Passage provided:
+++++

Tough childhoods produce violent men, study warns as teen killer is jailed

Sinethemba Nzima was only 16 when he killed for the first time.
His victim, 18-year-old Sinoxolo Mlunguza, was stabbed to death in Thembalethu, in the Garden Route town of George, early on October 8 2017.
Within a day, Nzima was in custody, and this month he was jailed for 10 years. But he will be back in court to be tried for another murder, allegedly committed in March 2019.
Captain Dumile Gwavu, of the Thembalethu police station, said Nzima was one of numerous adolescent boys in the township who fought each other every day.
“The students want to steal items of clothing like pants and jerseys. They want to undermine one another,” Gwavu told Times Select.
Often, the boys got carried away and someone died, he said. They typically came from low-income homes, many parented by single mothers, and may have been exposed to childhood trauma.

+++++

Records supplied:
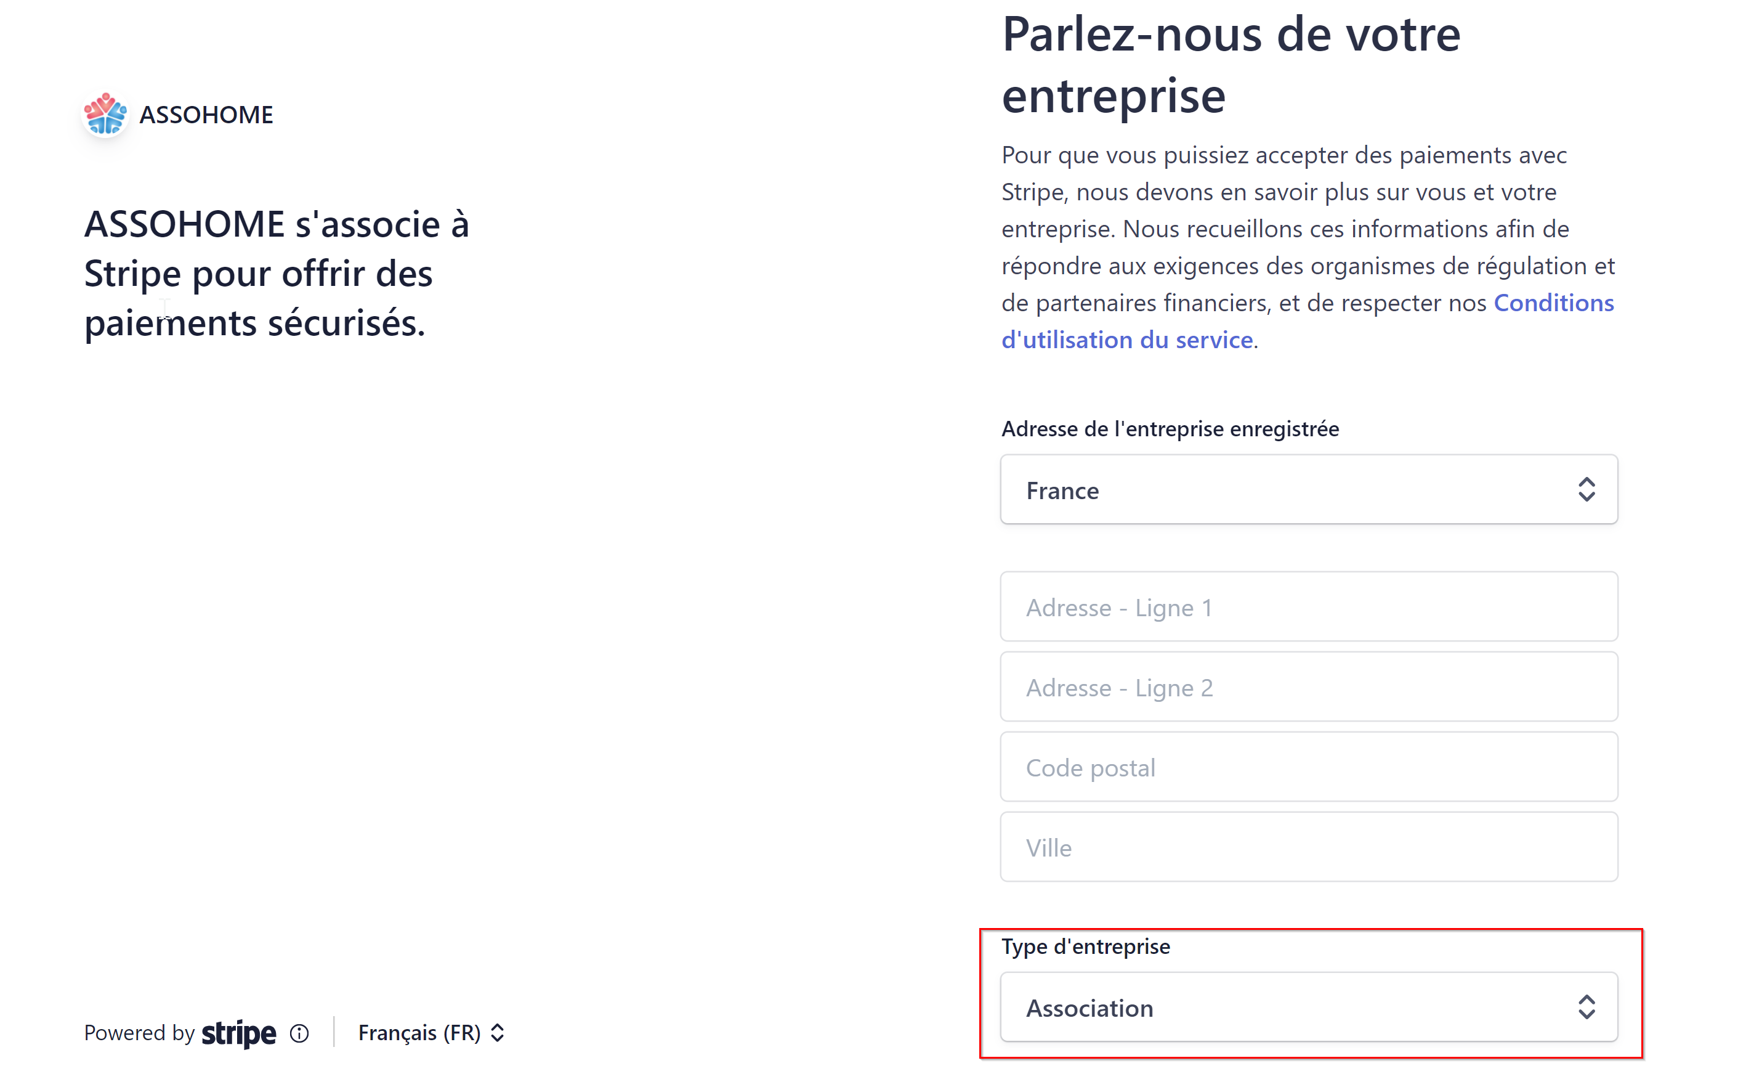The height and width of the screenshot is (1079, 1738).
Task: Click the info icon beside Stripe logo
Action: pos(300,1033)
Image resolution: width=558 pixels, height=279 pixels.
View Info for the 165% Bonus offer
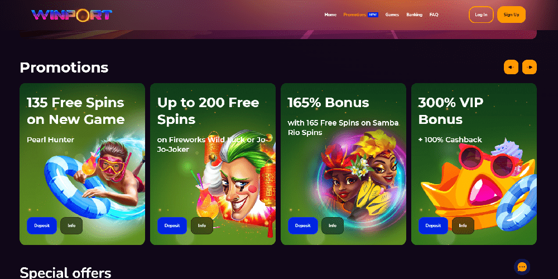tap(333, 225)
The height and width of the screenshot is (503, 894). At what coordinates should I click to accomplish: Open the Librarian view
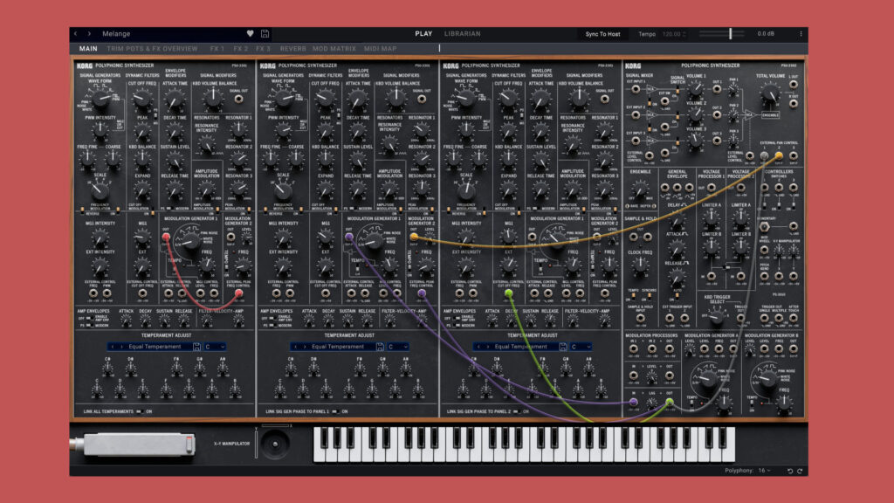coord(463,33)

+++++

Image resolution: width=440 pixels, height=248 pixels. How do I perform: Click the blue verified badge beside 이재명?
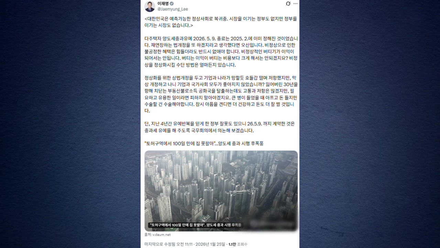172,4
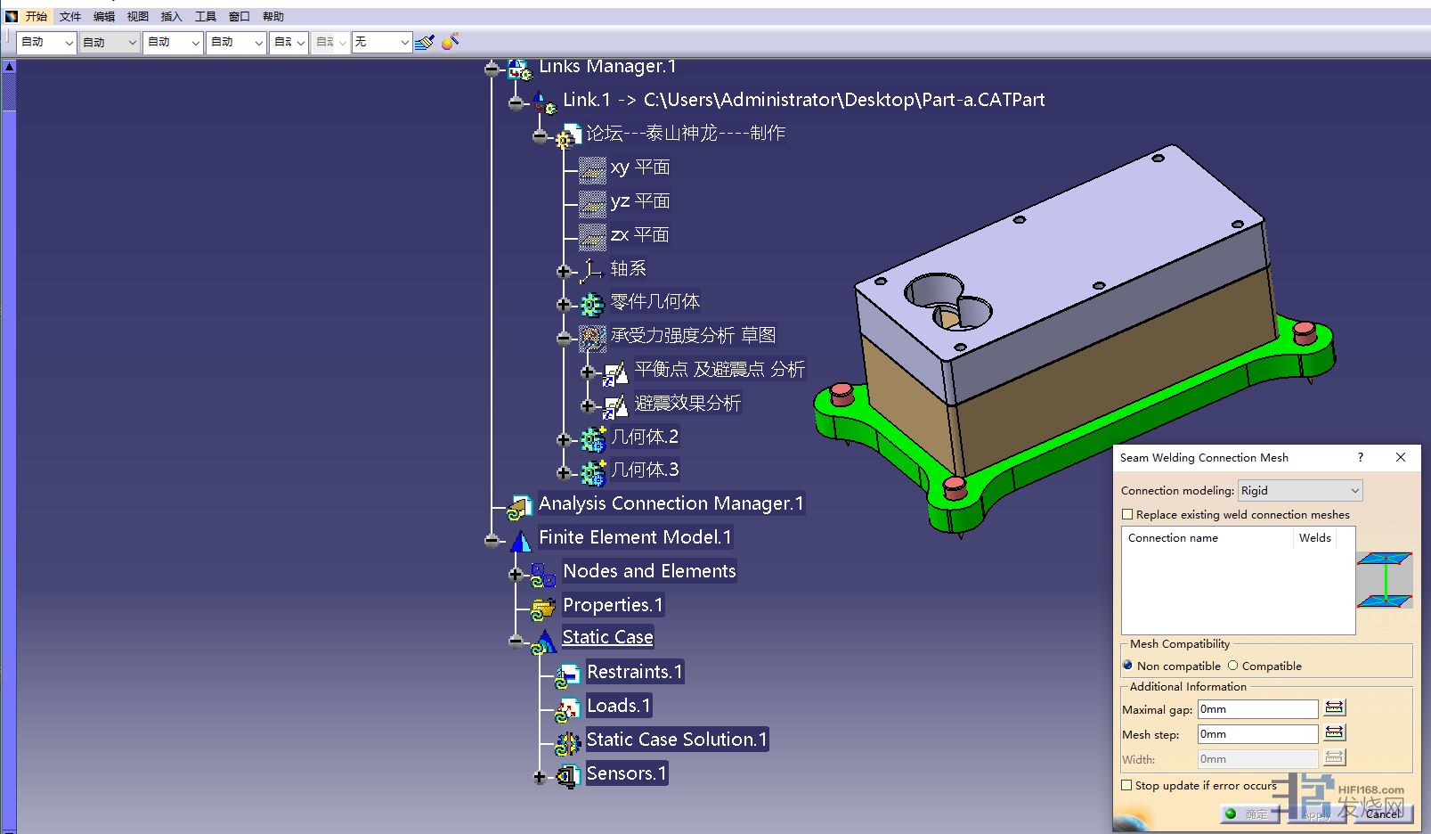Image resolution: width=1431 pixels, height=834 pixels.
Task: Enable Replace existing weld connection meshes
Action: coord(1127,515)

+++++

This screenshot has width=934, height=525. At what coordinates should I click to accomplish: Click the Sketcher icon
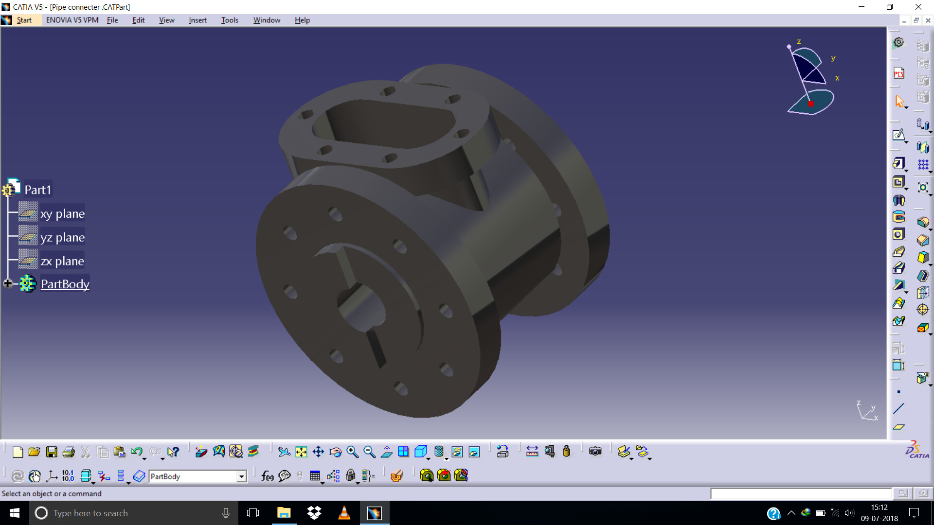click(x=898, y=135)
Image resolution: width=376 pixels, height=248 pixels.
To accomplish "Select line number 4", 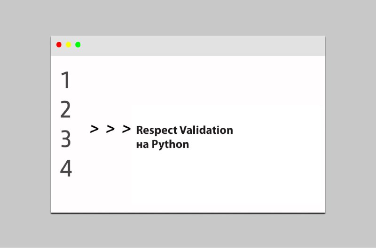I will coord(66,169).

+++++

Written exercise A:
Can you reproduce the part of the news report that opens with the words containing "Within a day, Nzima" and closes with "in March 2019.", swapping "custody" for "detention"?
Written exercise B:
Can you pick up the news report on the Thembalethu teen killer from its last sentence and write what comes next?

Task response A:
Within a day, Nzima was in detention, and this month he was jailed for 10 years. But he will be back in court to be tried for another murder, allegedly committed in March 2019.

Task response B:
Behaviour of the type Gwavu described is typical among adolescents in low-income countries, according to new international research published by the Global Early Adolescent Study.

Lead researcher Robert Blum, from the John Hopkins Bloomberg School of Public Health in the US, said: “Having a greater number of adverse childhood experiences has been associated with an increased risk of many physical, mental, sexual and behavioural health problems.”
Blum’s researchers questioned 1,284 adolescents aged 10-14 years in Cape Town and 13 other locations, including China, India and Kenya.
They asked about the children’s experiences of physical neglect, sexual abuse and violent victimisation, and discovered that “boys report greater exposure than girls” to all forms of adversity...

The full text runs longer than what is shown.